Collected data entries.
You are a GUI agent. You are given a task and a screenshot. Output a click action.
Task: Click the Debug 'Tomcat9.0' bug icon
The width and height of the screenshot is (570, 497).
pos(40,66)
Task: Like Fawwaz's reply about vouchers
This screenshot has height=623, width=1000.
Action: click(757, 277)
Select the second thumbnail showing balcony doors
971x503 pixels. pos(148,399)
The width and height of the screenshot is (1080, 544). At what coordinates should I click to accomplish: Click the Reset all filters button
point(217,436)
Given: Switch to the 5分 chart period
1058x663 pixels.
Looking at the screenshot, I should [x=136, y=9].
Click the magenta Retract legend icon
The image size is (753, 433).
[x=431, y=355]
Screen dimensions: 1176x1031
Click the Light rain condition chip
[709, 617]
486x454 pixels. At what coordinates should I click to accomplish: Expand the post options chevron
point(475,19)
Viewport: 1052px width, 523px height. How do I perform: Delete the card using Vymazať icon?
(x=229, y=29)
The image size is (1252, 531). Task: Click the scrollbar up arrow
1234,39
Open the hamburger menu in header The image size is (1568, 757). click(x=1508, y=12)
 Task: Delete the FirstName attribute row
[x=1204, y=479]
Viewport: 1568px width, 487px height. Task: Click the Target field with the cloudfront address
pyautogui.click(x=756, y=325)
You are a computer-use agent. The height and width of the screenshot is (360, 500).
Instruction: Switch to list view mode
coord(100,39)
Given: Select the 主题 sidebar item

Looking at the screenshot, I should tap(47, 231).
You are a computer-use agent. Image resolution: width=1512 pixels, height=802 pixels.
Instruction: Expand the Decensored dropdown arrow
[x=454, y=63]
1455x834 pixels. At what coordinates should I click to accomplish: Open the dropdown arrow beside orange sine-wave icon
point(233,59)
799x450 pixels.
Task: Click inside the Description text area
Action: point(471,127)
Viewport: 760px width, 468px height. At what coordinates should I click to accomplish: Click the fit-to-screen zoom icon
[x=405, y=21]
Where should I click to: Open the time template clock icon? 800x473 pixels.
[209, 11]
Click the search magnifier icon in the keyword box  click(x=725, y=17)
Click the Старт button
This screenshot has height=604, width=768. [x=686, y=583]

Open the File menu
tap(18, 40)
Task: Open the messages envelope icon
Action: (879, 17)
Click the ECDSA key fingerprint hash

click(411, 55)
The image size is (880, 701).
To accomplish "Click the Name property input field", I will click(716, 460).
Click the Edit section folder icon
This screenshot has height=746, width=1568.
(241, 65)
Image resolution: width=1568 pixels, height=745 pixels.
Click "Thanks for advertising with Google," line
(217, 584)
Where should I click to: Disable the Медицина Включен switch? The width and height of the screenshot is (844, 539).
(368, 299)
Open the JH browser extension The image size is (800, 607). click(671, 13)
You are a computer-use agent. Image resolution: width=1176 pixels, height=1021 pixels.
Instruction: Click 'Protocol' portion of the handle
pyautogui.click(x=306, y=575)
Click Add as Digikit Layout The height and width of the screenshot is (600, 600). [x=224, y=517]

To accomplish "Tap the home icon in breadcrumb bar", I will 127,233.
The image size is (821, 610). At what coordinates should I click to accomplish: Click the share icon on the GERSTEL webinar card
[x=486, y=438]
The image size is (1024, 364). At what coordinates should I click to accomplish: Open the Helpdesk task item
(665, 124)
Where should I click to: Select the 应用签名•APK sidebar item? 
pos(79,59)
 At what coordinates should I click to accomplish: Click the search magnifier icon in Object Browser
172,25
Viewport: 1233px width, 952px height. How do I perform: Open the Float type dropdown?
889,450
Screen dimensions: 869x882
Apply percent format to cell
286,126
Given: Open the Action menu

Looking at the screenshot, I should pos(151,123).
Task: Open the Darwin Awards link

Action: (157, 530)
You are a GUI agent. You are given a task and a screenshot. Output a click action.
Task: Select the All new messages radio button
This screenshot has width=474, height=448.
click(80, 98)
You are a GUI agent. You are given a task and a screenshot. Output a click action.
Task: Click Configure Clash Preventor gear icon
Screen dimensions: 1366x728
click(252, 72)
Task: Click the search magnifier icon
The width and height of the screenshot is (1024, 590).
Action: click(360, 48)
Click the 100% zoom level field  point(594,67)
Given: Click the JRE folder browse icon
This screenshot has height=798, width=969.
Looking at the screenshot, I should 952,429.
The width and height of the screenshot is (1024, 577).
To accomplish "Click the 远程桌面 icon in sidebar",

Task directions. Filter the data down to the lines that contain the string "resolution", and copy them.

Finished task.
You are a computer-use agent. Image resolution: width=1512 pixels, height=802 pixels.
Image resolution: width=1568 pixels, height=745 pixels.
You are a computer-use agent. Image resolution: width=1176 pixels, height=1021 pixels.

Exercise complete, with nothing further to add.